● Exercise aim:
In the excerpt on git branches below, name each git command that branch configuration helps decide what you mean when you run it without arguments.

● Source document:
-- Start --

As you can see every action that changes where the ref points to is stored. You can use this to recover original commits that you accidentally amended, undo rebases, see resets and whatnot. It's a great forensic tool.

But reflogs are not the only thing that sets branches apart from other refs. To help git pull, git push and git merge decide what you mean when you use them without arguments, branches can be configured to know what they should merge with and where they should push to by default. As a more concrete example, when you clone a repository, the default branch is checked out and configured to merge from origin/remote and push to origin.

$ git clone https://git.example.com/example.git
Cloning into 'example'...
remote: Counting objects: 589, done.
remote: Compressing objects: 100% (34/34), done.
remote: Total 589 (delta 8), reused 0 (delta 0), pack-reused 554
Receiving objects: 100% (589/589), 847.50 KiB | 829.00 KiB/s, done.
Resolving deltas: 100% (303/303), done.
Checking connectivity... done.
$ git -C example config --get-regexp branch.master.*
branch.master.remote origin
branch.master.merge refs/heads/master

This configuration means that git pull will fetch from the remote named origin and merge what its refs/heads/master points to, that git push will push the branch to the origin remote and that master@{upstream} can be used to refer to refs/heads/remotes/origin/master.

When creating a branch based on a remote branch (for example: git checkout -b develop origin/develop), a similar configuration is set up for the new branch. Other ways to configure this for a branch are using git branch -u or git push -u.

And that brings us to the last thing that's different about branches: there are more ways to specify a commit relative to a branch than for other refs. If you look at the gitrevisions manpage, you'll see there are many ways to specify a commit relative to another one, such as HEAD~2 for the leftmost grandparent of HEAD. For every ref except branches and HEAD, you can only use commit tree walking tricks, such as refs/tags/v2.0~4^2~3 (take the v2.0 tag, walk 4 parents back using the first parents, then take the second parent of that merge commit, and walk 3 more parents back from there). But for branches you can say things like master@{upstream} to refer to the branch it would merge from, or master@{8.hours.ago}, which uses the reflog to tell you where master pointed to 8 hours ago.

Remote-tracking branches

So far we've only talked about local refs, and technically all refs are local. However, some are less local than others. The refs under refs/remotes are all copied from your remote repositories when you clone, fetch or push. Git even configures your repository in such a way that any update to those refs is accepted from the remote, even updates that rewrite the history of those branches.

There is one exception to this rule, and it sometimes causes confusion: branches deleted on the remote are not automatically deleted locally. And because refs are currently still stored as files, this can cause file/directory conflicts for certain ref updates.

-- End --

● Source excerpt:
-- Start --

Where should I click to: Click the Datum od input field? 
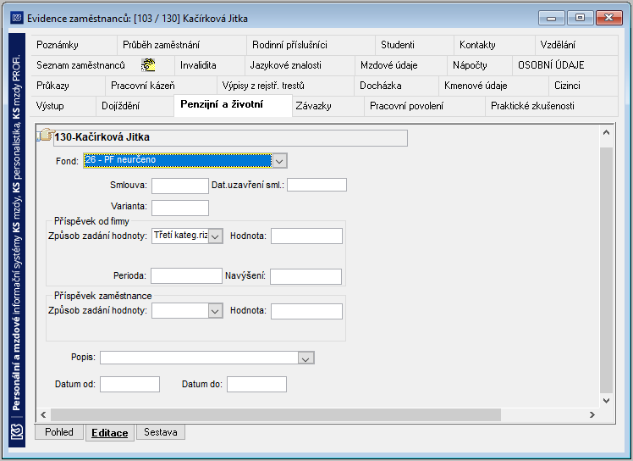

-- End --

● The answer:
git pull, git push, git merge